Those who are keen on abolishing the Electoral College in favor of a direct election of the president, are, whether they know it or not, proposing the most radical transformation in our political system that has ever been considered. I am opposed to such transformation for the same reason that I support the Constitution.
Those who make the argument that a simple majority, one man, one vote, as it were, is the fairest system, make the mistake of confusing democracy, or the simple and direct rule of the majority, with good government. When they argue that democracy is subverted by the Electoral College they are mistaken.
The opponents of the Electoral College confuse means with ends, ignore the logic of the Constitution, have not studied history and are oblivious to the ill effects its abolition would have.
The framers of the Constitution knew that all previous democracies were short-lived and died violently; they became tyrannies, wherein the unrestrained majorities acted only in their own interests and ignored the rights of the minority. The framers’ “new science of politics” sought to avoid this.

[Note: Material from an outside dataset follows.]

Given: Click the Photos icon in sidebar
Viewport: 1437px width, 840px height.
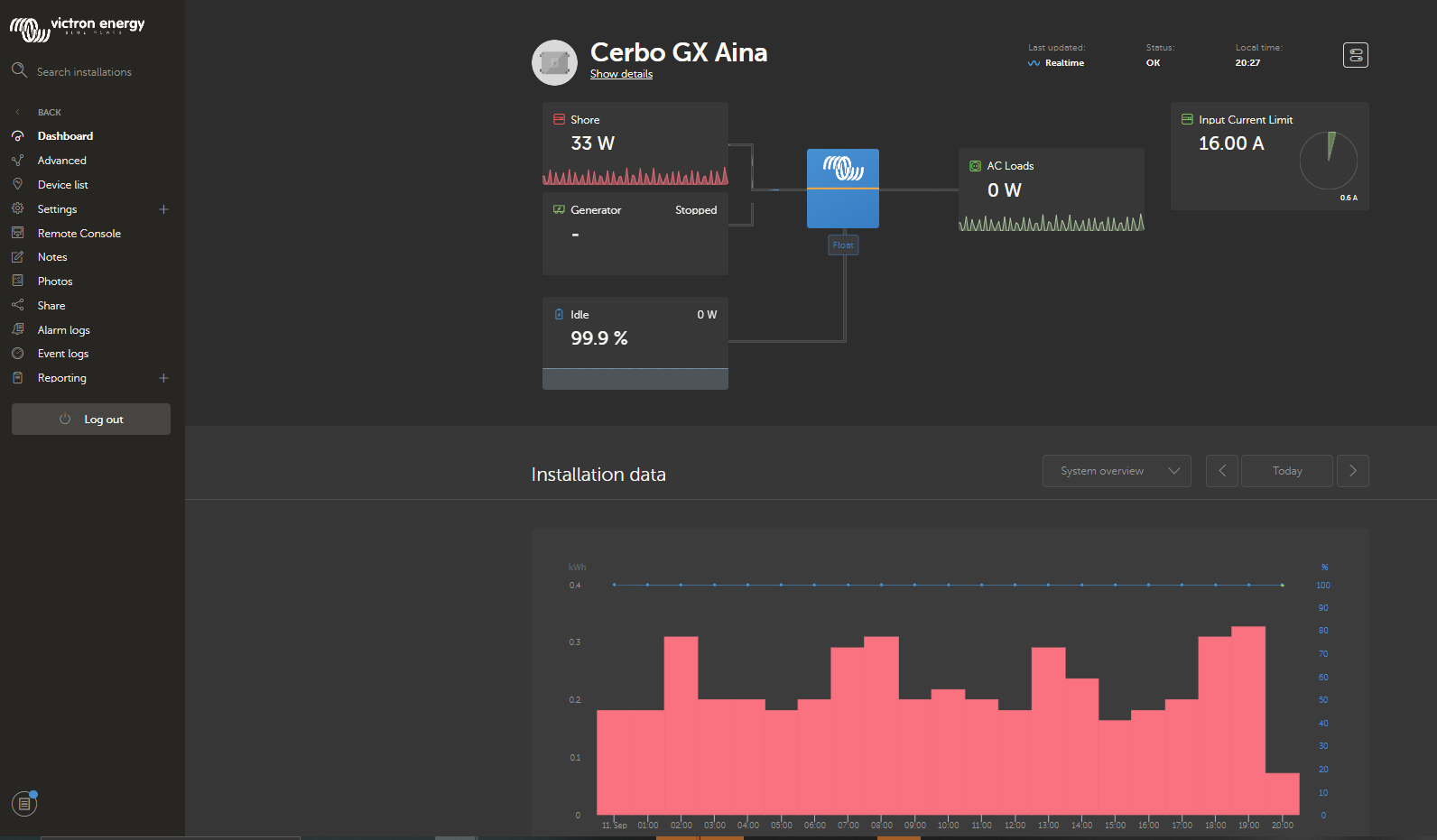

While all political authority comes from the people—hence Madison calls this a “popular” regime—the purpose of government according to the Declaration of Independence is to secure the natural rights of each citizen. The purpose of our intricate constitutional architecture—separation of powers, bicameralism, representation, staggered elections, federalism, the Electoral College—is to try to make as certain as possible, knowing that people are not angels, that this be accomplished. The Constitution attempts to combine consent with justice. This is what we mean when we say that the Constitution is a limiting document.
It is self-evident that all these devices depart in one way or another, from simple numerical majoritarianism. For the Constitution, the formation of majorities is not simply a mathematical or quantitative problem.
Why should California have only two U.S. senators, while Wyoming also has two? Why should the election of senators be staggered so that only a third are up for election in any one cycle? Why should there be an independent judiciary? Why should the president be elected by an Electoral College that is controlled by the states?
The answers revolve around this massive fact: The Constitution encourages the people to construct a certain kind of majority, a reasonable majority, a majority that tempers the passions and interests of the people. The Constitution attempts to create a majority—one could even say many majorities—that is moderate, that is limited and one that will make violating the rights of the minority very difficult. In short, the Constitution is concerned with the character of majorities formed.
The Electoral College is the lynchpin in this constitutional structure. Although Alexander Hamilton admitted that it wasn’t perfect, yet he called it “excellent.” The framers of the Constitution debated at length how a president should be chosen before settling on the Electoral College.
At the Constitutional Convention they twice defeated a plan to elect the president by direct vote, and also defeated a plan to have Congress elect the president. The later would violate the separation of powers, while the former would, they argued, lead to what Hamilton called “the little arts of popularity,” or what we call demagoguery.
So they crafted the Electoral College. This has come to mean that every four years a temporary legislature in each state is elected by the people, whose sole purpose is to elect a president. It then dissolves, to reappear four years later. In other words we have a democratic election for president, but it is democratic within each state. Yet, within each state, the winner of the popular vote takes all the electoral votes of that state. Citizens in Colorado this month made the right decision to keep a winner-take-all system.
This method not only bolsters federalism, but also encourages and supports a two-party system. In large measure because of the Electoral College, each political party is broad-based and moderate. Each party has to mount a national campaign, state by state, that considers the various different interests of this extended republic. Majorities are built that are both ideologically and geographically broad and moderate. While the two-party system does not eliminate partisanship, it does moderate it.
Each party is pulled to the center, producing umbrella-like coalitions before an election, rather than after, as happens in the more turbulent regimes of Europe, for example. As a result, we do not have runoffs, as most other democracies do. It forces both parties to practice politics inclusively.
Nor do we have a radicalized public opinion as the Europeans do. What we have is a system that produces good, constitutional politics, and the kind of stability that no other “popular regime” has ever experienced.
The Electoral College ensures that an elected president would be responsive not to a concentrated majority, but to the nation as a whole. This process is one of the most important safeguards of our democratic form of government. Leave the Electoral College and the Constitution alone.
Peter W. Schramm is the Executive Director of the Ashbrook Center.